Edouard Philippe avait annoncé lors du Grand débat national, revoir à la baisse les avantages accordés aux anciens Premiers ministres. Vont-ils tout perdre ou juste les voir diminuer ?

A bas les privilèges, clament les "gilets jaunes", depuis novembre 2018. En effet, le budget consacré aux anciens présidents de la République et anciens Premiers ministres est remis en cause par les citoyens. Un appel qu’Edouard Philippe a décidé de prendre en considération, annonce le magazine Capital.

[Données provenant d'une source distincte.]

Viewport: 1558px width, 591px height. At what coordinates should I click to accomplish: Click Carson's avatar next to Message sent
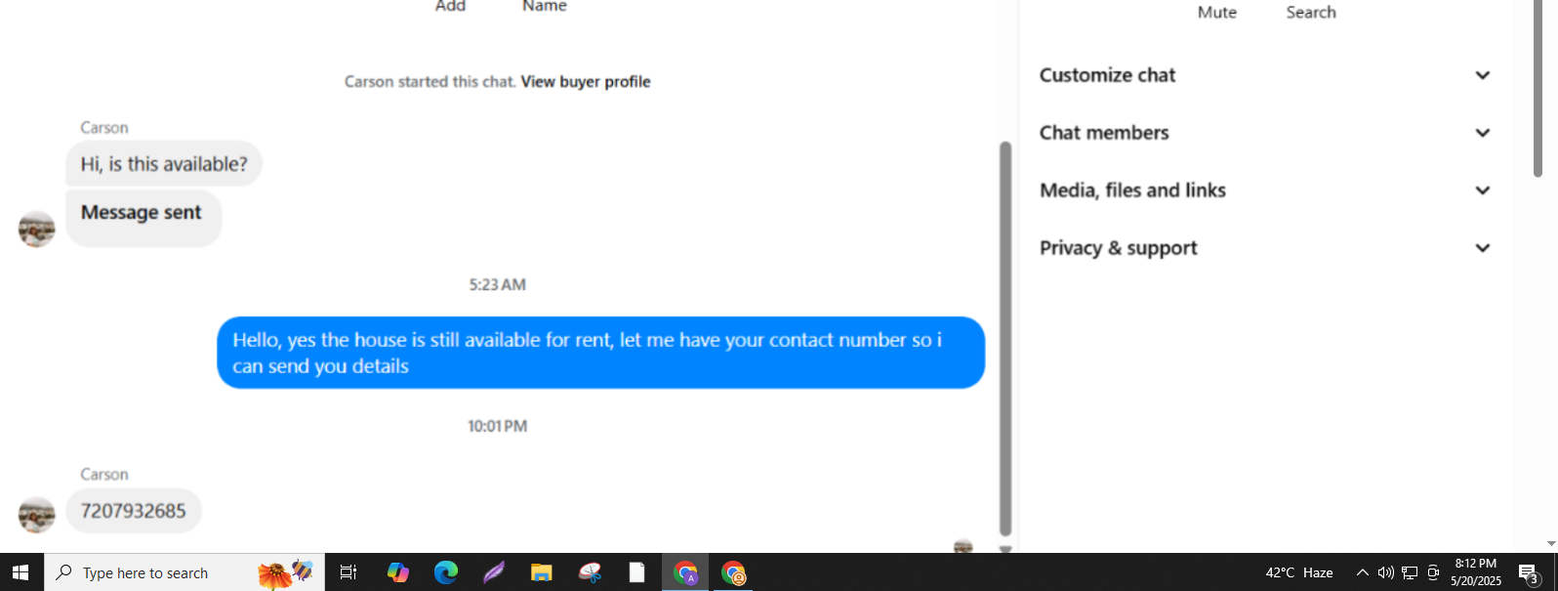point(37,229)
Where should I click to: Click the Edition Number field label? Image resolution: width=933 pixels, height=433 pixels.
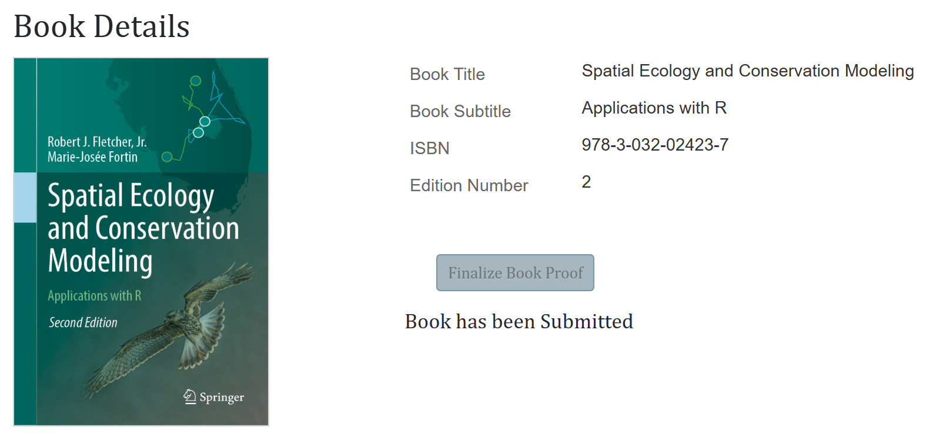[x=469, y=186]
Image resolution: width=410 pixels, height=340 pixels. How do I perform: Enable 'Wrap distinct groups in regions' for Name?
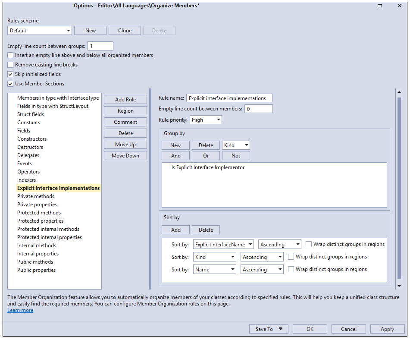[291, 269]
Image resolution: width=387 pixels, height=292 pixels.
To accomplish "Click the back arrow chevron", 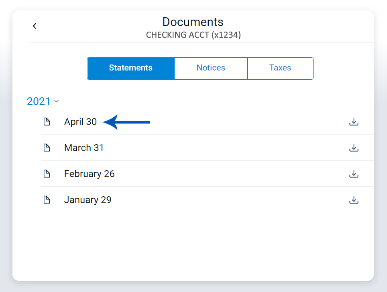I will pyautogui.click(x=35, y=26).
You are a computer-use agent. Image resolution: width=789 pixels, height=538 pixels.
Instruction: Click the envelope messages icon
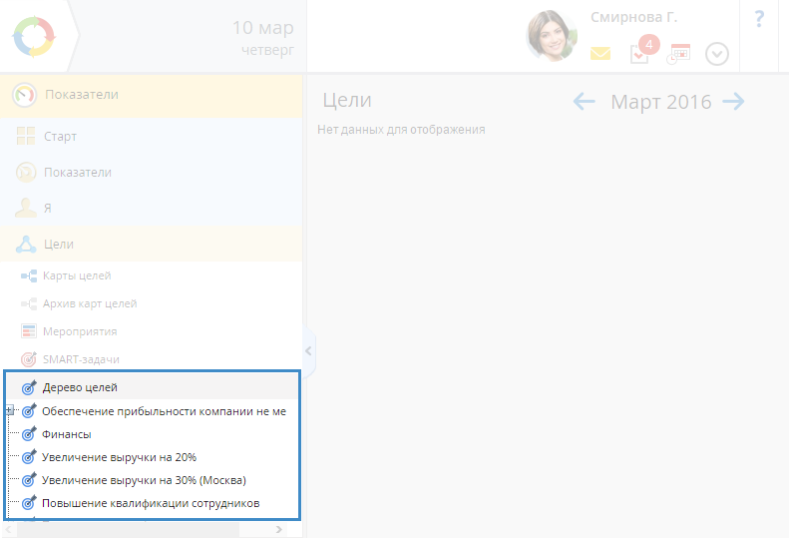coord(599,54)
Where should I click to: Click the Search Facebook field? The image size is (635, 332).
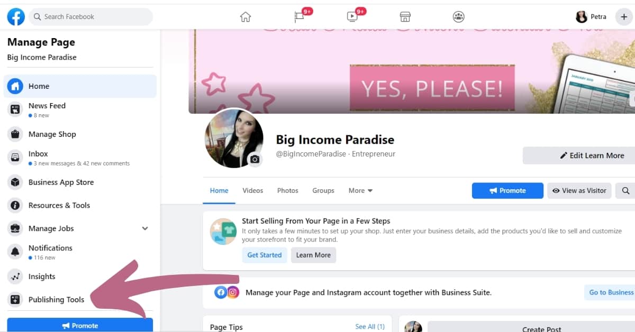point(90,16)
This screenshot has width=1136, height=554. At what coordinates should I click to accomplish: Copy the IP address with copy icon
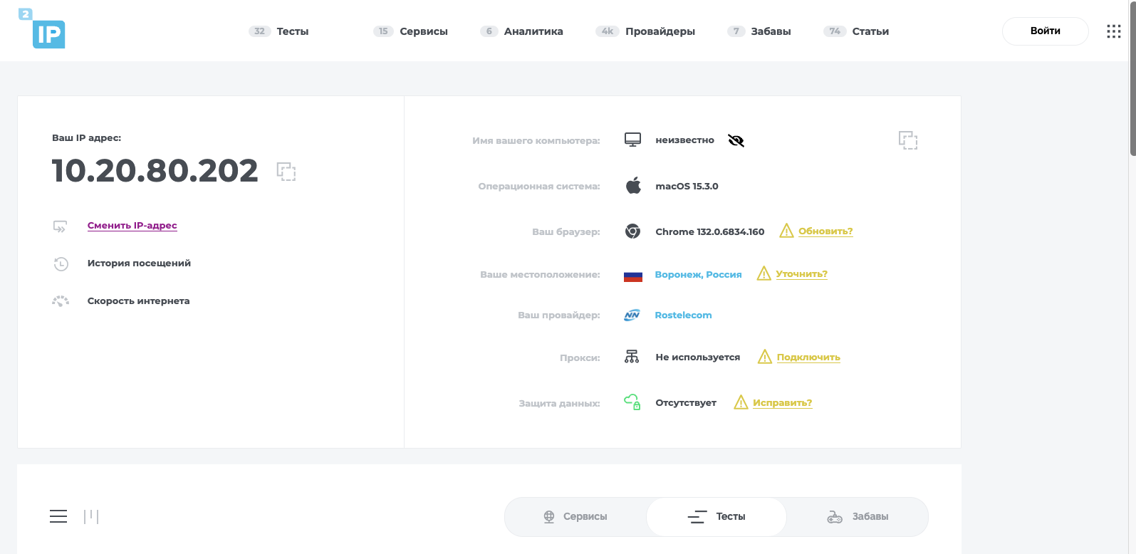286,172
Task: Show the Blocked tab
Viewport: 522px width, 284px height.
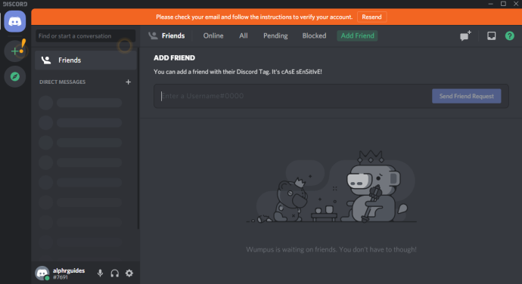Action: (314, 36)
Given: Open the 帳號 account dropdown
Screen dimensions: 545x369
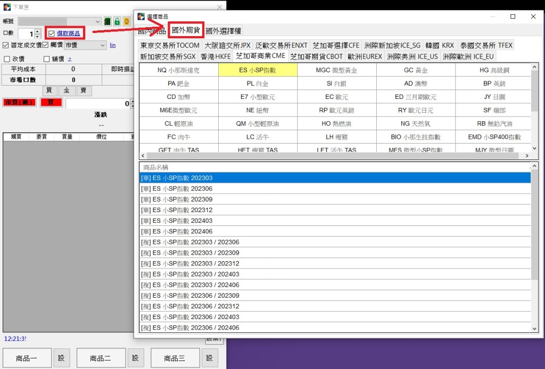Looking at the screenshot, I should 97,22.
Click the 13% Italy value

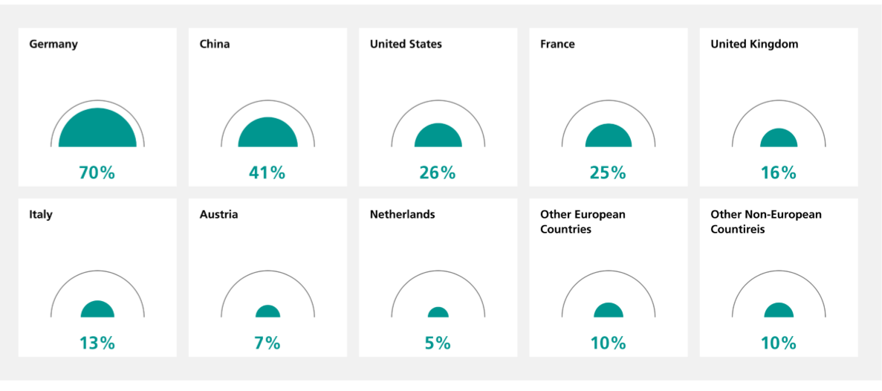coord(97,343)
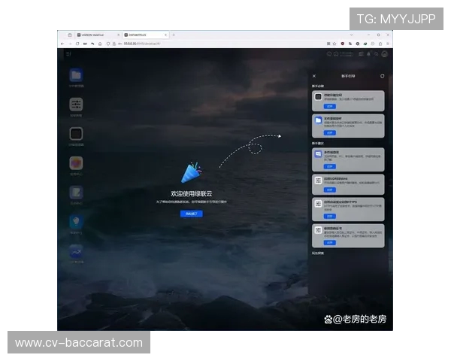
Task: Open the Task Manager chart icon
Action: tap(76, 251)
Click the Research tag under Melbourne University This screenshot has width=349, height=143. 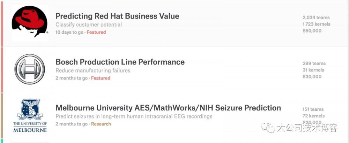(x=101, y=124)
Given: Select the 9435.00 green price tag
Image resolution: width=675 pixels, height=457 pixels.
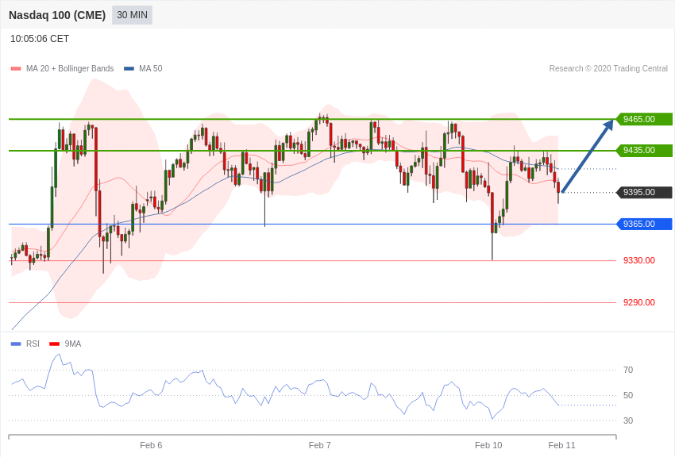Looking at the screenshot, I should pos(645,151).
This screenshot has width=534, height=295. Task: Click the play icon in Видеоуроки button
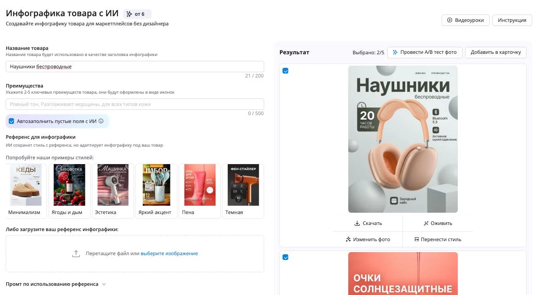click(449, 20)
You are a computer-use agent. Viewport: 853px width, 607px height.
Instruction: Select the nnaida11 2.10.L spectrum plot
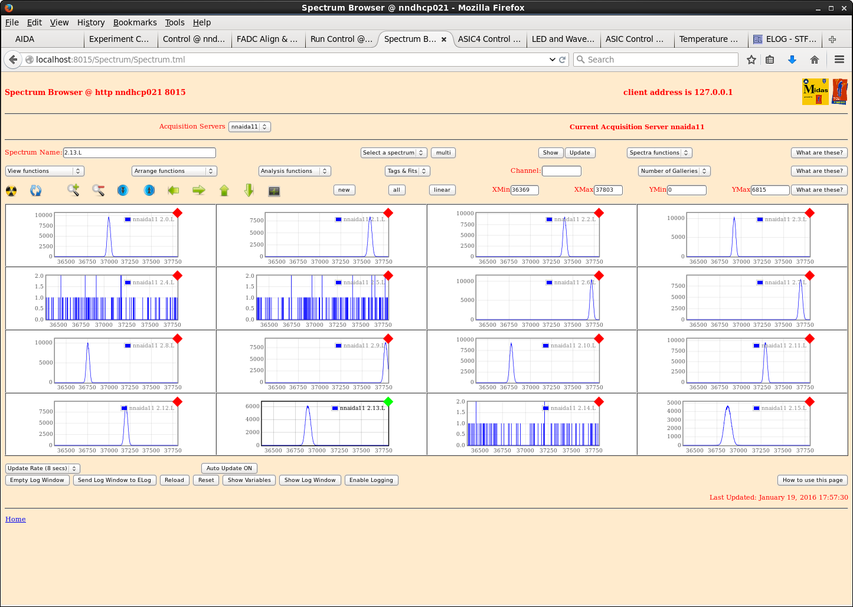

Anciens Premiers ministres : des privilèges accordés sur dix ans

En février dernier, sur le plateau de LCI, Edouard Philippe avait fait part de son intention de "faire en sorte que les moyens qu’on attribue aux anciens Premiers ministres ne soient plus accordés à vie, mais pendant dix ans".

Selon un conseiller de Matignon, "il a entamé une phase de concertation avec les anciens Premiers ministres." Il admet en revanche que ce projet a mis du temps à émerger. Prévu initialement à la fin du Grand débat national, son entrée en vigueur a été repoussé, le temps notamment d’entrer en contact avec l’ensemble de ces prédécesseurs.

Fin des privilèges des anciens Premiers ministres : une mesure rétroactive ?

L’ancien maire du Havre prévoit que cette mesure soit rétroactive. Les anciens numéros 1 du gouvernement, qui étaient en poste avant 2009, verront donc leurs privilèges disparaître. D’autres n’auront plus que quelques années pour en profiter.

D’un montant de 200 000 euros par an environ, selon l’Observatoire de l’éthique publique, ce budget permet de mettre à disposition de ces anciens élus, un chauffeur, un garde du corps, mais aussi un appartement de fonction et une retraite d’au moins 5000 euros par mois.